Jeff Tweedy con la star TV Stephen Colbert…

Non che tutto suoni perfetto in Schmilco, fra l’altro prodotto da Tom Schick (Paul McCartney, Little Jimmy Scott, Sean Lennon, Sonic Youth) – ci sono momenti piuttosto manierati come l’a-melodica Common Sense, la fotografia di una fotografia di Neil Young Nope, la depressissima Happiness (nonostante il titolo…) oppure Just Say Goodbye – parentesi sottotono in un disco comunque di buon pregio com’è questo. Schmilco, in generale, ragiona per sottrazione laddove The Whole Love fu un trionfo di possibilità: vedi, per esempio, quadrate belle ballad come If I Ever Was A Child, acquarello degno dei tardi Byrds, oppure Cry All Day, che già immaginiamo dal vivo prendere pieghe epiche.
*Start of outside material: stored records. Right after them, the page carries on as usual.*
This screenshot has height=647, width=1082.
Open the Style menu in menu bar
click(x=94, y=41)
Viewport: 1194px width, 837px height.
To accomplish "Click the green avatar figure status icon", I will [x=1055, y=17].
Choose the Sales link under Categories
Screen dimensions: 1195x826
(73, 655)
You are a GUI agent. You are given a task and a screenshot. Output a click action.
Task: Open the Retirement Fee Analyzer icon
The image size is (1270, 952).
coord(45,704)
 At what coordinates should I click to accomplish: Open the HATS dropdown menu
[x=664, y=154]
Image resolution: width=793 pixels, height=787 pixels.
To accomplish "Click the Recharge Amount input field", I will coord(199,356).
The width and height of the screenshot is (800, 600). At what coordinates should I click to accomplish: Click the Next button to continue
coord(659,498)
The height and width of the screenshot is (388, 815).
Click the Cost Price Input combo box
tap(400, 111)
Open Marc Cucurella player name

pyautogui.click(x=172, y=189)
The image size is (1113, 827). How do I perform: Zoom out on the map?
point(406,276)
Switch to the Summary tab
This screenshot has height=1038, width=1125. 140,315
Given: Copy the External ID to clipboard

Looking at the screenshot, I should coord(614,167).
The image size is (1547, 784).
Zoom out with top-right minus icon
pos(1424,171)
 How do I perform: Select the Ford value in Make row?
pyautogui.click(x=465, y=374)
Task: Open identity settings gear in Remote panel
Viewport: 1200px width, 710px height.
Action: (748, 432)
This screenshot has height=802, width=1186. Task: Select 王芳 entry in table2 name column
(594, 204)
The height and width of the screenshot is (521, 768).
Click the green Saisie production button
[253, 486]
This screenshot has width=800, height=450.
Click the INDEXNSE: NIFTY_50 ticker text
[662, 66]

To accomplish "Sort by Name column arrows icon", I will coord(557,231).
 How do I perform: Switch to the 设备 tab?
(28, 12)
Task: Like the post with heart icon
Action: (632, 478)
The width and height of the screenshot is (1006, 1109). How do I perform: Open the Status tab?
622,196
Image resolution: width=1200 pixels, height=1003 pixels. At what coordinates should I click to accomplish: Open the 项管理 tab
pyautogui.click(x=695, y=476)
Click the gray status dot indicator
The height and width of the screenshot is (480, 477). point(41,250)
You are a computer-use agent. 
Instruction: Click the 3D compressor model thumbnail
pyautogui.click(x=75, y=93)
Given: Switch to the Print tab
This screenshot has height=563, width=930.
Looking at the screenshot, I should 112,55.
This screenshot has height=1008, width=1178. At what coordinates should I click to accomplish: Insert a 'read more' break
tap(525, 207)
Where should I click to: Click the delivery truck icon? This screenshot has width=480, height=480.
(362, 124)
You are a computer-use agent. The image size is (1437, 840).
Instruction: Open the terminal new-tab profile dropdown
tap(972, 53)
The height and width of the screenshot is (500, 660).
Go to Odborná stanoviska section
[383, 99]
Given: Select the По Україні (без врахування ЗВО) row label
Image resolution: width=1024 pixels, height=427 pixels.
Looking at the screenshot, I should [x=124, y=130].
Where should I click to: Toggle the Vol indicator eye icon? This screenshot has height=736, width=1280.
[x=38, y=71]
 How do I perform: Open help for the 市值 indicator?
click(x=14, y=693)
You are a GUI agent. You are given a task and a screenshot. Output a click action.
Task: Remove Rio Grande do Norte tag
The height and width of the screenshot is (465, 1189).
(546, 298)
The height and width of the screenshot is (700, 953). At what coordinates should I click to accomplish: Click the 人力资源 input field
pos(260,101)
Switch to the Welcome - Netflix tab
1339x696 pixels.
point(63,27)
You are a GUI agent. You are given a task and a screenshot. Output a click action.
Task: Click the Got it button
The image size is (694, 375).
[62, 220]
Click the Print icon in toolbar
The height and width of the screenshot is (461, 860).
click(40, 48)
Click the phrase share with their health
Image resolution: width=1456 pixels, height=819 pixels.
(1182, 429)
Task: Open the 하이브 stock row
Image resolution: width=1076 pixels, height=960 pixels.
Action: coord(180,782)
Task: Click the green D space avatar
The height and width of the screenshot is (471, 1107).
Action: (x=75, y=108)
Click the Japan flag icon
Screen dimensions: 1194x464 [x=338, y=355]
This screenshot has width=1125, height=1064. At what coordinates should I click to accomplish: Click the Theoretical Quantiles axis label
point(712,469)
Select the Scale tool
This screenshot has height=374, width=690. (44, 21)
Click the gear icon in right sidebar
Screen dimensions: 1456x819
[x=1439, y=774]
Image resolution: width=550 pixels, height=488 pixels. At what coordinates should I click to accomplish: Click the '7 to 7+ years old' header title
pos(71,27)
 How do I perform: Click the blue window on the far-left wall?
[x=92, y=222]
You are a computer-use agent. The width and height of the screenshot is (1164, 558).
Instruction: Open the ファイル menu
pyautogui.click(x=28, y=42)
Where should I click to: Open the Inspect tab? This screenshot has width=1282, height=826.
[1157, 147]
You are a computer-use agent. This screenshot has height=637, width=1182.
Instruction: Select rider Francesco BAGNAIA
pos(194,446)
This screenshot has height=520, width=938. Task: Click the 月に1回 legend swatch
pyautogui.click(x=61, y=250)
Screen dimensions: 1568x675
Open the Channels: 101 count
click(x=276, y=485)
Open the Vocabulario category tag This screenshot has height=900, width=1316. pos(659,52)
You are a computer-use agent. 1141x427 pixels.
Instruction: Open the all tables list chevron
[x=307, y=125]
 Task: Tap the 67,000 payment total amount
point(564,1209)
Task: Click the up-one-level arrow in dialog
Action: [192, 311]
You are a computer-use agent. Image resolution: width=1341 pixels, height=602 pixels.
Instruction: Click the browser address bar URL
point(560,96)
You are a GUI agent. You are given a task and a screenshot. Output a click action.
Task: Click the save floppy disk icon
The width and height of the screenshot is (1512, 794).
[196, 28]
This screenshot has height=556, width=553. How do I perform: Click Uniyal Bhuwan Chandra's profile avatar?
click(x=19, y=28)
Se poi si aggiungono anche altri numeri degni di nota come We Aren’t The World (Safety Girl)Normal American Kids – incipit al tutto che più quieto non si potrebbe – e lo svagato country Quarters, nella propria interezza l’album dà l’impressione che i Wilco siano giunti al giro di boa, dove si accetta che non sì è più gruppo up-and-coming, diciamo in divenire, bensì un classico consolidato della più recente musica yankee: saperne prender atto in tempo è un bel segno di maturità, che se no si giunge alla poca gloria con cui sono finiti i R.E.M., per esempio.